Now the ability to tell a tale is the 2nd oldest profession in the world after sex, somebody did something and there was somebody who told the rest of the tribe of cannibals about it. The storyteller may have become an after dinner speaker, in fact he may have been eaten for spilling the beans. Writers become gods and have women throw themselves at them, hasn’t happened to me, well maybe just song writers, or writers of self help books.

To create a story you are having mental sex, because you create something from nothing, and you are left with a warm glow when you finish and read back what you have written. I start a story and it flows almost like pouring water from a jug, if you asked me just to verbally tell a story without sitting here and writing it all down on the computer I may not be able to do it as well.

The action of typing acts as a magic means of translating thought and ideas into something more than words on a page. Yes I can tell a tale if we meet in Aldi or even the Coop, but my best work is when I’m sat here in my chair talking to you right now and putting all the words on a page. I don’t know what I’m going to write next, it’s like a broken jigsaw in my mind and when I type as I’m talking to you all right now the words form the jigsaw in the right order, the picture is formed correctly on the page, as if by magic.

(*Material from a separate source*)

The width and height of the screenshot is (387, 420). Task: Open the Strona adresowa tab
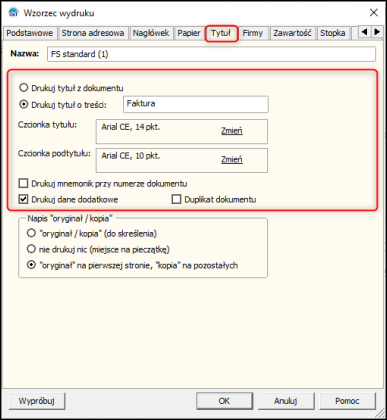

Some are saying it’s a “Gift” and then belittle me the writer, but my journey started when I was 8 and out of fear of Mr Gallagher started to read intensely, then 20 years of constant BBC Radio 4 listening, then 30 years of writing, or rather the writer’s eye. I am very observant, or try to be so when you add that all up its 50 years. So if I can’t tell a tale by now then I’d have to be a Dunce or a Donkey. And the girls still don’t throw themselves at me, so I must be a really rubbish writer.